Between their shutterbug parents who post everything the kids do online and committing their own often public online faux pas, regrettable utterances, and embarrassing pictures, kids can no longer keep the mistakes they made as youngsters hidden in the past, safely obscured from their adult lives.

Google’s Eric Schmidt might be one of the last people you would expect to be sympathetic to the issue to the permanency of online data, but at the Telegraph Hay Festival in the UK, he said, “We have never had a generation with a full photographic, digital record of what they did... There are situations in life that it’s better that they don’t exist. Especially if there is stuff you did when you were a teenager. Teenagers are now in an adult world online.”

Eric Schmidt

He went on to say that he thinks people’s online personal sharing has gone too far, giving the example of excited parents posting ultrasound images of their kids who are suddenly documented online despite having not yet been born.

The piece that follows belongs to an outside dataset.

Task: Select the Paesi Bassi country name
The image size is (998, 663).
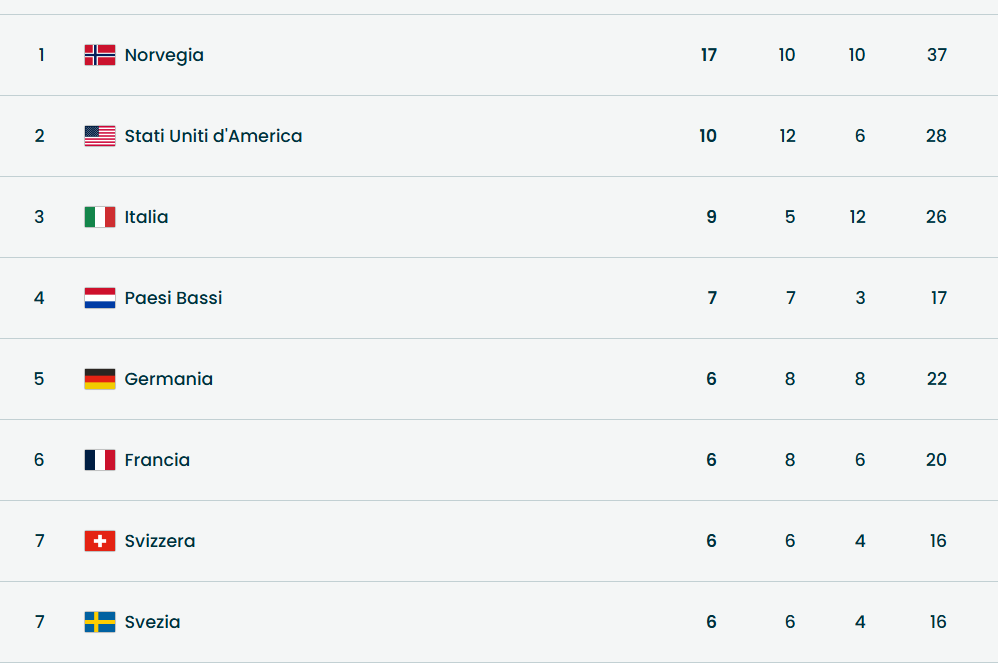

He also stated that Google has a policy to erase people’s search histories after one year--which is a nice measure, but if you’re really that concerned about online data catching up to young people, there’s far more that a company like Google can do.

Teen Sharing

In any case, Schmidt does make a great point, although there’s an argument to be made that as everyone’s information become more public and more permanent, there’s a balancing effect, a sort of mutually assured destruction; there may be a photo of you online drunk at a party in high school, but there are now photos of everyone drunk at a party in high school (or something of equivalent scandal), including, in a few years, your boss, the HR rep interviewing you for a job, your college professor, everyone running for public office, and so on.

Unless, of course, you’re a person of a certain age. Most of our embarrassing secrets are safely locked away in the memories or our family and high school and college friends instead of online. (And those people aren’t talking, because they were there, too.)